- **Instructions**
a - Using the course repository page below, decide whether each statement agrees with it: (i) the course ran in the first semester of 2025; (ii) the laboratories are implemented in Jupyter Notebooks; (iii) the program listed is Civil Engineering in Informatics. Please answer yes or no for each and quote the words of the page that decide it.
b - According to the course repository page below, which university is the course from?

- **Quoted passage**
+++

GitHunt
MR

MrDoppelganger/UTFSM-INF280-Computational-Statistics

Academic repository for INF-280 Computational Statistics at UTFSM. Features Exploratory Data Analysis (EDA), Statistical Inference, Hypothesis Testing, and Regression Models using Python and Jupyter Notebooks.

Computational Statistics (INF-280)

University: Universidad Técnica Federico Santa María (UTFSM)
Program: Civil Engineering in Informatics
Course: Estadistica Computacional (INF-280) [2° Semester/2025]


📄 Overview

This repository contains the laboratory assignments and practical coursework developed for the
ComputationalStatistics (INF-280) course. The primary objective of this coursework was to apply statistical
concepts and probability theory to solve engineering problems, utilizing computational tools for data analysis
and inference.

The projects focus on the full data analysis lifecycle: from Exploratory Data Analysis (EDA) and visualization
to advanced Statistical Inference and Regression Modeling.

🧪 Laboratory Assignments

The coursework is divided into practical laboratories implemented in Jupyter Notebooks, covering the following
course units:

Lab 1: Exploratory Data Analysis (EDA)

+++

- **Excerpted data**
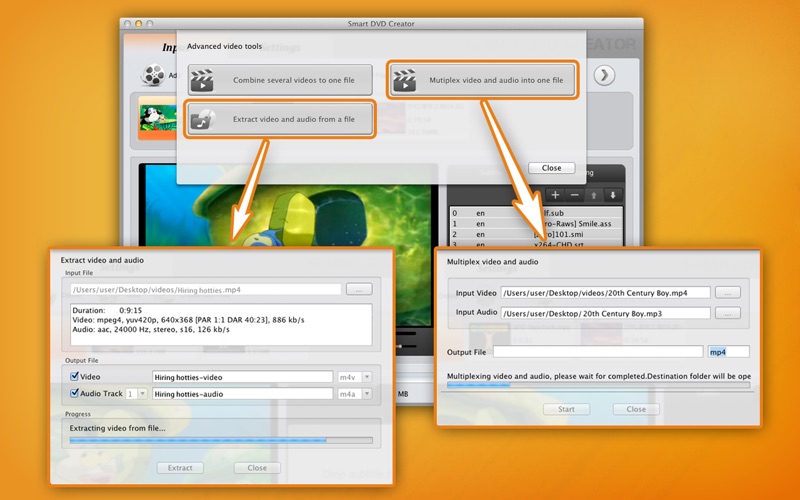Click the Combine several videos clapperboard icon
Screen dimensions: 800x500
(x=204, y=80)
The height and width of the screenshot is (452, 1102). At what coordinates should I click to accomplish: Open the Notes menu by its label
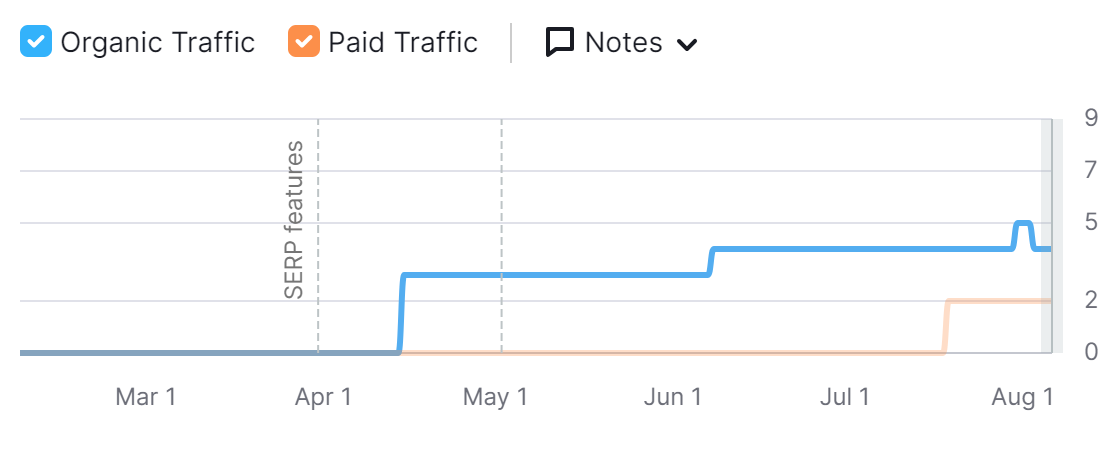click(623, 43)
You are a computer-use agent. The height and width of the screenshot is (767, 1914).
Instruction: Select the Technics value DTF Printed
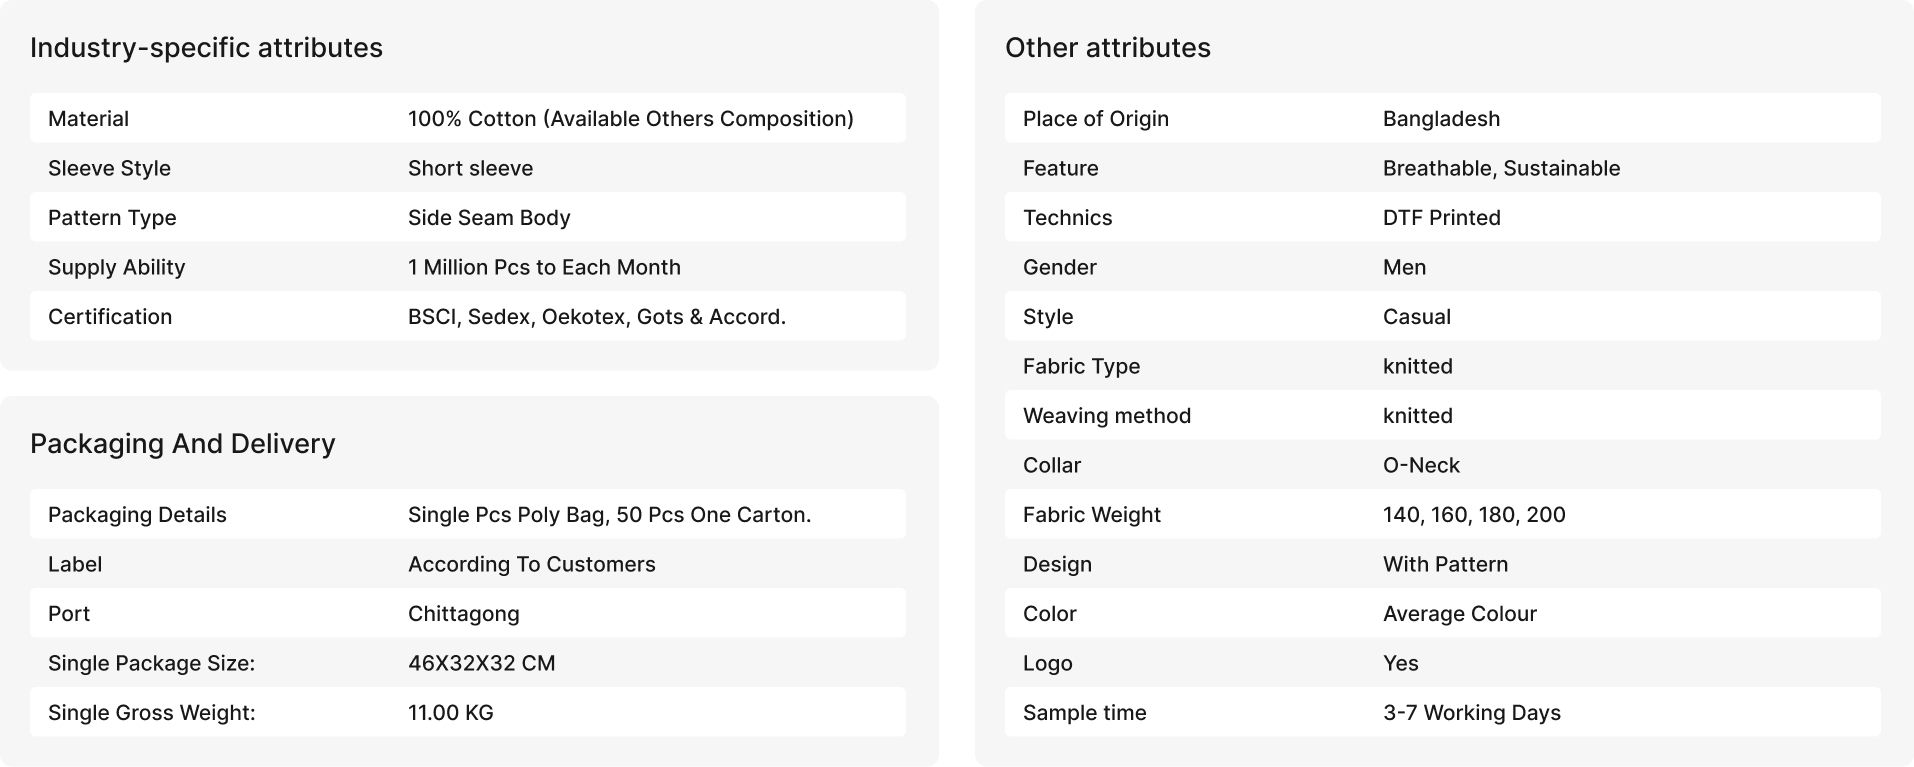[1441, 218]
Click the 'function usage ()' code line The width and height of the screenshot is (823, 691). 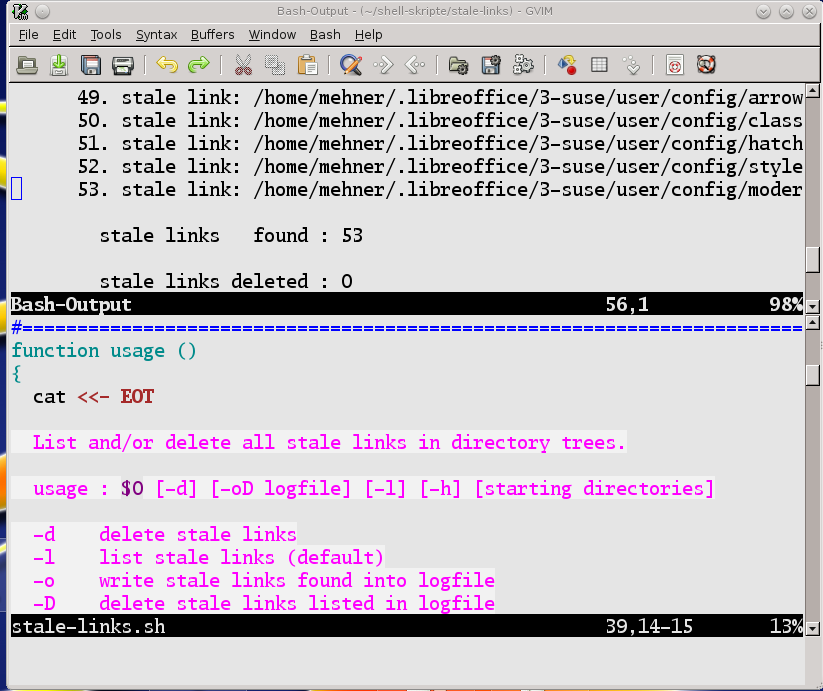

+++

- **Written answers**
a -
(i) No: "[2° Semester/2025]"
(ii) Yes: "implemented in Jupyter Notebooks"
(iii) Yes: "Program: Civil Engineering in Informatics"

b - Universidad Técnica Federico Santa María (UTFSM)